• _Problem_:
Would you please transcribe, exactly as written, the lines of the entries below starting at the one that holds "ワクワク宝箱 (22, 2322)" and ending at the one that holds "懸賞プレゼントカレンダー (37, 1015)", both included?

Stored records
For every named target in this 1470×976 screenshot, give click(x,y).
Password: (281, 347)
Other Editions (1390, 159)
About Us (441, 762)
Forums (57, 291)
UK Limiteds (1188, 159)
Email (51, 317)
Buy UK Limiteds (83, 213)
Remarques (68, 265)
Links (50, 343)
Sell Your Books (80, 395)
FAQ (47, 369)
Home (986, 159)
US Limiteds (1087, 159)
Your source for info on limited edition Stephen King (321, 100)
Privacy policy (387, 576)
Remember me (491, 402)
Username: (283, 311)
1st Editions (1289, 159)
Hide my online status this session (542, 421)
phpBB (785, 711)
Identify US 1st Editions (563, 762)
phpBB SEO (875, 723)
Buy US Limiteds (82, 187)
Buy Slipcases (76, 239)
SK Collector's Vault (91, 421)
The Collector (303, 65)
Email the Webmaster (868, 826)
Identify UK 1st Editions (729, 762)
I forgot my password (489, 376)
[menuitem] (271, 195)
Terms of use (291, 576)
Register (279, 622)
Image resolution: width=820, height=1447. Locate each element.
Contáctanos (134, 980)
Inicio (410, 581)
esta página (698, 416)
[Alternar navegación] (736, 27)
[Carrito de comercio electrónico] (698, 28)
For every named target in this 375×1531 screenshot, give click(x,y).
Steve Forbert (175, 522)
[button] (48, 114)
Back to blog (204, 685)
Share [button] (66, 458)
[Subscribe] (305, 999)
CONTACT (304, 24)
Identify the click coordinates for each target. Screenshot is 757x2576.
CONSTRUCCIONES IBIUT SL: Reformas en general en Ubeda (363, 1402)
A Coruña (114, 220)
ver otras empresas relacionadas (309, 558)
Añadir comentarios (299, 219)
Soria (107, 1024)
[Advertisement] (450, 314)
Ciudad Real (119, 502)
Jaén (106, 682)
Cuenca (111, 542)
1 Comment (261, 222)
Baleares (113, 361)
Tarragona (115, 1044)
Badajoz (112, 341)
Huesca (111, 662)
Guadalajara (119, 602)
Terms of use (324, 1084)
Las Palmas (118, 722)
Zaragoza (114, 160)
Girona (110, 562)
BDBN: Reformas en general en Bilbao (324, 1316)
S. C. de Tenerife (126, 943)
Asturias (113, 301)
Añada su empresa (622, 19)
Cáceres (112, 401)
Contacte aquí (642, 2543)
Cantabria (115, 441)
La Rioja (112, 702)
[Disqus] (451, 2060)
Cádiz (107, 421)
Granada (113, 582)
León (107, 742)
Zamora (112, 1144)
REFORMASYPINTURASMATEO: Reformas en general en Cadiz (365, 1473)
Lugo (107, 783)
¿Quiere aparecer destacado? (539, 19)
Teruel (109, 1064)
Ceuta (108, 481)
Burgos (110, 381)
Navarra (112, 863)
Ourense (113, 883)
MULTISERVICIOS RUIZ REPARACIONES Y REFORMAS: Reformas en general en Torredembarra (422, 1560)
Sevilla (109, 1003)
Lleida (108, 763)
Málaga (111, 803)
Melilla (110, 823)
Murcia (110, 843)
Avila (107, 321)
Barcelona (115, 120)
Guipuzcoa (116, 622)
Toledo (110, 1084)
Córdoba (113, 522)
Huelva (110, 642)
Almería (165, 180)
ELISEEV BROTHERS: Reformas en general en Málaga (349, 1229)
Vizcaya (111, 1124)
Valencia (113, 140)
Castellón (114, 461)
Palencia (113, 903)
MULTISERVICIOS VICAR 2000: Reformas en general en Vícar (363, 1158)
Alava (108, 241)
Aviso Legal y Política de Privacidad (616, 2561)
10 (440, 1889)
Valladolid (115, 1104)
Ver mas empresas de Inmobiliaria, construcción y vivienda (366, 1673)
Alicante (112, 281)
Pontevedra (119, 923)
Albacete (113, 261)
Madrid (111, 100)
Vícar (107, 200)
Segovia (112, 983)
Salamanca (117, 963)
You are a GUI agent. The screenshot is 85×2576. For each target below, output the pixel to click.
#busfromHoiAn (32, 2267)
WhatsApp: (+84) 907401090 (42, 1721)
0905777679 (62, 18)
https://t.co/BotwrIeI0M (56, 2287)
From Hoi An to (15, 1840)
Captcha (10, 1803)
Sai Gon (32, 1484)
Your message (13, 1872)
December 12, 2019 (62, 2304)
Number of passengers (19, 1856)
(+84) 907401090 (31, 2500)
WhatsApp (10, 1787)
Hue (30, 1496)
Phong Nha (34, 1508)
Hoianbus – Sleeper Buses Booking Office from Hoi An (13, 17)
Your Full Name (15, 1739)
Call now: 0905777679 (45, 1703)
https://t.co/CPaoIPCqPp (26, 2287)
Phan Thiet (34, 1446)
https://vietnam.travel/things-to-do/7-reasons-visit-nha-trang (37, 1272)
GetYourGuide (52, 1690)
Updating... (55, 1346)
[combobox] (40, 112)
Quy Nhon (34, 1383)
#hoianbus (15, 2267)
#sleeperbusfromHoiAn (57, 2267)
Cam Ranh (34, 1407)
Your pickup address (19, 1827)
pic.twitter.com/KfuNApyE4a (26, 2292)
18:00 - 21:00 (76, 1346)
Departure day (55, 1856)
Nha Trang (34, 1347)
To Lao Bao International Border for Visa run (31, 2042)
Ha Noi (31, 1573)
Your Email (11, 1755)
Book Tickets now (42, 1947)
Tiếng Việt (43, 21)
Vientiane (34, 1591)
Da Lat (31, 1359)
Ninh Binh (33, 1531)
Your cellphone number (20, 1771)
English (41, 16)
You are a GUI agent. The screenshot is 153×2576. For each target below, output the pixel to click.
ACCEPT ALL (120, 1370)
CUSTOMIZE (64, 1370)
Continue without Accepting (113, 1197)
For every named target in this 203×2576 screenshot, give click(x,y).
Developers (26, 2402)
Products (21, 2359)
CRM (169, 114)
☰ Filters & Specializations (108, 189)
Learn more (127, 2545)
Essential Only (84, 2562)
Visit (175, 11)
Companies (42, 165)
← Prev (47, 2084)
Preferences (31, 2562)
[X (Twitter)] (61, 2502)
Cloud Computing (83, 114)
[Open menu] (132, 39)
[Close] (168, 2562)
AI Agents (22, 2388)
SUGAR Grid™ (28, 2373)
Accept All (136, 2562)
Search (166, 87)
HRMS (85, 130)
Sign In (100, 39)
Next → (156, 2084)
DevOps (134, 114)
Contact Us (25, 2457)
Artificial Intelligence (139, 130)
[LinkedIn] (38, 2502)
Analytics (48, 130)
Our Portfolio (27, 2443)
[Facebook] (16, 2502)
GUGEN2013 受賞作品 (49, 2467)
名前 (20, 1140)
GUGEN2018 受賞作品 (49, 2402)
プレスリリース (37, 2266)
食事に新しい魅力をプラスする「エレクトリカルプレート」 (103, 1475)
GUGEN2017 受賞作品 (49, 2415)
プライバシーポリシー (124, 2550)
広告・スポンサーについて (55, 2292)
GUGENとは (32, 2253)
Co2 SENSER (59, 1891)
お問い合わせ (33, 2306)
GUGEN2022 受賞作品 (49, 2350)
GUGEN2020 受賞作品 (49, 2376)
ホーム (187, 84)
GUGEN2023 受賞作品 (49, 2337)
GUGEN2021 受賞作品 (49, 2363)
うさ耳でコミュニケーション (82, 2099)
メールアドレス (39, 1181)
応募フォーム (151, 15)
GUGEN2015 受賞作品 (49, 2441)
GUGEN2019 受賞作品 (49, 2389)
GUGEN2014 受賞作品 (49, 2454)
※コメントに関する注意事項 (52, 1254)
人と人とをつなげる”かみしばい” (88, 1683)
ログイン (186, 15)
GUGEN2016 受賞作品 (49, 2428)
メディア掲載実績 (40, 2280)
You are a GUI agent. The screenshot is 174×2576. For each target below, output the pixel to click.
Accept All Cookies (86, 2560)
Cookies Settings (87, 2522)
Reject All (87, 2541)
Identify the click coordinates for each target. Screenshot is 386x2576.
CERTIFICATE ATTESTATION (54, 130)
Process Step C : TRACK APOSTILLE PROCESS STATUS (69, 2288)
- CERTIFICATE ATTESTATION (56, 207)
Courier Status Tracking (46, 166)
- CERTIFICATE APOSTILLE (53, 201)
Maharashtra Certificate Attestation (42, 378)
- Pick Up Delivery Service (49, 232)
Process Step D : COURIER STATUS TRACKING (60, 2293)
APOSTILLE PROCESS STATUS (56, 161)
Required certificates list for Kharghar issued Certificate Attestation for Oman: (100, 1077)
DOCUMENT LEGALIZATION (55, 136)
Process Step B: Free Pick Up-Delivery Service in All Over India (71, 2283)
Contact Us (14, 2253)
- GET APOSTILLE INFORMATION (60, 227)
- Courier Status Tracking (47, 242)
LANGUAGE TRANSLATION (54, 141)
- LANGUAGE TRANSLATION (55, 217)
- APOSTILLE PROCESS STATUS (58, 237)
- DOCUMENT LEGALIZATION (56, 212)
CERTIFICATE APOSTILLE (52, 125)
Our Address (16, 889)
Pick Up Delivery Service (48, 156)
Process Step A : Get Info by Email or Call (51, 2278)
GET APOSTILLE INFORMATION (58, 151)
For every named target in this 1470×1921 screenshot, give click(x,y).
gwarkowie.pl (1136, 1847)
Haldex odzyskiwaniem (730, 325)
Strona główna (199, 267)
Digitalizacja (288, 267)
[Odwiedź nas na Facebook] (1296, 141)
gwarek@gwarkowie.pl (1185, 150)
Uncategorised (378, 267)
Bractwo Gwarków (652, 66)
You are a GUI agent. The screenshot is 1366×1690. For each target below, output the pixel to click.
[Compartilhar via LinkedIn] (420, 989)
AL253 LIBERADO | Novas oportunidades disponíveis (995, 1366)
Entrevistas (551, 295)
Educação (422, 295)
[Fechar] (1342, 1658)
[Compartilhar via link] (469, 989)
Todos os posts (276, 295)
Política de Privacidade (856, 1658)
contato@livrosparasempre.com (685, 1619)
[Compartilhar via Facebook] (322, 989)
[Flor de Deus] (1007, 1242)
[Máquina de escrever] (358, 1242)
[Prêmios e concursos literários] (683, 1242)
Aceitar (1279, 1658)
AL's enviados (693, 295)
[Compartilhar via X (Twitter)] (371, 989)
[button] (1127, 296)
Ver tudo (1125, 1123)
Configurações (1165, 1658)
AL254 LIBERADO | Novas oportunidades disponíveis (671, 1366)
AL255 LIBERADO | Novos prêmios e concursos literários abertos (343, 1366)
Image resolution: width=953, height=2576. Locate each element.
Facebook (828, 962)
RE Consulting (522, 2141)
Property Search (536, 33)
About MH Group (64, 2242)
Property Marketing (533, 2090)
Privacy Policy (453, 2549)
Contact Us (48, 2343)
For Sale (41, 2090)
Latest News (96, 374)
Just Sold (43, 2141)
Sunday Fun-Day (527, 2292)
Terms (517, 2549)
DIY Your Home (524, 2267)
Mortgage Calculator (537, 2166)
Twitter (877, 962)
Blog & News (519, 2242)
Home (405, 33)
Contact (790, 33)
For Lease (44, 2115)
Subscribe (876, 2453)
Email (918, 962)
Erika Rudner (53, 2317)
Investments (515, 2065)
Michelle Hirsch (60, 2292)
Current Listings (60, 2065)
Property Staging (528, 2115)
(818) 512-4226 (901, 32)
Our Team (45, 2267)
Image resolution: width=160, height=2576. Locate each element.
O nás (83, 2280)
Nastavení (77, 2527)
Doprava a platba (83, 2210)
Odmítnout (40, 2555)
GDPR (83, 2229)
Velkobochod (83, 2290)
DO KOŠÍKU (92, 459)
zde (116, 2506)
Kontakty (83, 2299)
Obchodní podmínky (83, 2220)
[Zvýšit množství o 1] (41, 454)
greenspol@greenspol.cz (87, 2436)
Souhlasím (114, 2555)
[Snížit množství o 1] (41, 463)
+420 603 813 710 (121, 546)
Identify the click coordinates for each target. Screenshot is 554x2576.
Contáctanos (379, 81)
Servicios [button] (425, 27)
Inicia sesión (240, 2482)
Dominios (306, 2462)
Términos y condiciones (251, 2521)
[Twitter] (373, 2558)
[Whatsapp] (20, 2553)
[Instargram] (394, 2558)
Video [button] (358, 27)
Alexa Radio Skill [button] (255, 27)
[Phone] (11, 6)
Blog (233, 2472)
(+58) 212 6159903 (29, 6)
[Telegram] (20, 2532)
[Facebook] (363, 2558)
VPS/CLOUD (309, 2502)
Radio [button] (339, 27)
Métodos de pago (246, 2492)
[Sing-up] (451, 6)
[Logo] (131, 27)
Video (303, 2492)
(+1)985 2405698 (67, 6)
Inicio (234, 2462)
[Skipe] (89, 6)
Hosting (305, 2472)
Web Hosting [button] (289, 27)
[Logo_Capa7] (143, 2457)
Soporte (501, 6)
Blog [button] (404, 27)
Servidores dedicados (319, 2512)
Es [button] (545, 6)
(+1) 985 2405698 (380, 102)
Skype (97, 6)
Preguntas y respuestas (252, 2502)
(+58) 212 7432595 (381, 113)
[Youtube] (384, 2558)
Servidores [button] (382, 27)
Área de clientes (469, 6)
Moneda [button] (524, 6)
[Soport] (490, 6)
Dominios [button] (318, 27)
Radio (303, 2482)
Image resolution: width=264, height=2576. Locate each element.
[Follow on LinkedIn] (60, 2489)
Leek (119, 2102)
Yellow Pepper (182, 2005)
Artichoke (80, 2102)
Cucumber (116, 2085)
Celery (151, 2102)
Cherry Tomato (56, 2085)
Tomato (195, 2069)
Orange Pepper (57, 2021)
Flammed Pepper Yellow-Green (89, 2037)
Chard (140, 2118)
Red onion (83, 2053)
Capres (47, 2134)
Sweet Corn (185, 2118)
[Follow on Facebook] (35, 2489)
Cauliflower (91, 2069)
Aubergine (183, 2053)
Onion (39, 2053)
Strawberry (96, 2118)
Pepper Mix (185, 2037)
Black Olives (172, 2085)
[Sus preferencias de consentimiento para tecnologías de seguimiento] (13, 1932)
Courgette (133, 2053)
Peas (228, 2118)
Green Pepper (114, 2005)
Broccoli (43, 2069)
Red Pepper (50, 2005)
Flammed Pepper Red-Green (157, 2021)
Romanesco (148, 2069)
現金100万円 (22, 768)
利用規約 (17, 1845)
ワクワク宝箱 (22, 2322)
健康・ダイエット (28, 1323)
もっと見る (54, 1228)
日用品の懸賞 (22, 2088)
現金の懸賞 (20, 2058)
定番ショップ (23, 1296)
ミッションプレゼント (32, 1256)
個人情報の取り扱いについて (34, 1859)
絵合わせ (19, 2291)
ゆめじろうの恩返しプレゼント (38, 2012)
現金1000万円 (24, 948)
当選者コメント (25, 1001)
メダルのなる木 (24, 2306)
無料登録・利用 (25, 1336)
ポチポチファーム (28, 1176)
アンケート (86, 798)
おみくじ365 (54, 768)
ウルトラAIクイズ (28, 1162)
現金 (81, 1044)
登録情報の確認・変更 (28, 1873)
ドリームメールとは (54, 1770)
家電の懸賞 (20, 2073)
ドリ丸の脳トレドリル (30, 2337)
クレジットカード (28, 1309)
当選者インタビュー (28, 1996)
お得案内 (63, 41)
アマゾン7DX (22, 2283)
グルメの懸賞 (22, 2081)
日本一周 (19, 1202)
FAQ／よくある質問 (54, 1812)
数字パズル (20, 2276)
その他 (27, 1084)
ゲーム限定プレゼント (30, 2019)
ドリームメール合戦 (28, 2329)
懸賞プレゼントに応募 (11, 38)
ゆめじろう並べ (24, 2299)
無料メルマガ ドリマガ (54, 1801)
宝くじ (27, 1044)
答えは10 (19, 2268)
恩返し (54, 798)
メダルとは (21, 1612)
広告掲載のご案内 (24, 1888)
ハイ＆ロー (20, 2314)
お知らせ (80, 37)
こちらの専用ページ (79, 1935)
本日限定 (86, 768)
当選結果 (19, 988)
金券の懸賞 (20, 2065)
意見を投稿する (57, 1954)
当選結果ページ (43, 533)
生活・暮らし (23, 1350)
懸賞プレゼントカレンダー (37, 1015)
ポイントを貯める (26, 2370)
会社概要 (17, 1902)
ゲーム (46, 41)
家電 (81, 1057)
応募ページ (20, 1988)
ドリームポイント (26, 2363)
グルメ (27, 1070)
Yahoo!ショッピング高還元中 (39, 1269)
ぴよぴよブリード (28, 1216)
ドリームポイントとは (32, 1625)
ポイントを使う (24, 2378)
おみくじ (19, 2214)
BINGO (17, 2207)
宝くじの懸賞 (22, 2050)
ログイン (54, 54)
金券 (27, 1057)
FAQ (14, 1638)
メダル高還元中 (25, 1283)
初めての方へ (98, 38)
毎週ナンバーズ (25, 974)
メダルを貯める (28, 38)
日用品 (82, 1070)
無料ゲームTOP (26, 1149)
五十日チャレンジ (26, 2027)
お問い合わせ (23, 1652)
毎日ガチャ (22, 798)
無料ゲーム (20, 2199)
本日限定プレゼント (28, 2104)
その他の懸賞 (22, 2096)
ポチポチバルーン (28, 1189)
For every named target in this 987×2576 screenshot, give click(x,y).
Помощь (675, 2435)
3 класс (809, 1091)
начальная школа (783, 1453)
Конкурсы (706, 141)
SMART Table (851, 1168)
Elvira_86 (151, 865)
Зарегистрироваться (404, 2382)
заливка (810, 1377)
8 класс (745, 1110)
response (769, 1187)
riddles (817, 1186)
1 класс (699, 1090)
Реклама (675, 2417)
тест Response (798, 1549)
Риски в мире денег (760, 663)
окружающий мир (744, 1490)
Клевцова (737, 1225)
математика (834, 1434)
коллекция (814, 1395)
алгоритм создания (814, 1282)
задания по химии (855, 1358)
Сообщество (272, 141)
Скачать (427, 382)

• _Written answer_:
ワクワク宝箱 (22, 2322)
健康・ダイエット (28, 1323)
もっと見る (54, 1228)
日用品の懸賞 (22, 2088)
現金の懸賞 (20, 2058)
定番ショップ (23, 1296)
ミッションプレゼント (32, 1256)
個人情報の取り扱いについて (34, 1859)
絵合わせ (19, 2291)
ゆめじろうの恩返しプレゼント (38, 2012)
現金1000万円 (24, 948)
当選者コメント (25, 1001)
メダルのなる木 (24, 2306)
無料登録・利用 (25, 1336)
ポチポチファーム (28, 1176)
アンケート (86, 798)
おみくじ365 (54, 768)
ウルトラAIクイズ (28, 1162)
現金 (81, 1044)
登録情報の確認・変更 (28, 1873)
ドリームメールとは (54, 1770)
家電の懸賞 (20, 2073)
ドリ丸の脳トレドリル (30, 2337)
クレジットカード (28, 1309)
当選者インタビュー (28, 1996)
お得案内 (63, 41)
アマゾン7DX (22, 2283)
グルメの懸賞 (22, 2081)
日本一周 (19, 1202)
FAQ／よくある質問 (54, 1812)
数字パズル (20, 2276)
その他 (27, 1084)
ゲーム限定プレゼント (30, 2019)
ドリームメール合戦 (28, 2329)
懸賞プレゼントに応募 (11, 38)
ゆめじろう並べ (24, 2299)
無料メルマガ ドリマガ (54, 1801)
宝くじ (27, 1044)
答えは10 (19, 2268)
恩返し (54, 798)
メダルとは (21, 1612)
広告掲載のご案内 (24, 1888)
ハイ＆ロー (20, 2314)
お知らせ (80, 37)
こちらの専用ページ (79, 1935)
本日限定 (86, 768)
当選結果 (19, 988)
金券の懸賞 (20, 2065)
意見を投稿する (57, 1954)
当選結果ページ (43, 533)
生活・暮らし (23, 1350)
懸賞プレゼントカレンダー (37, 1015)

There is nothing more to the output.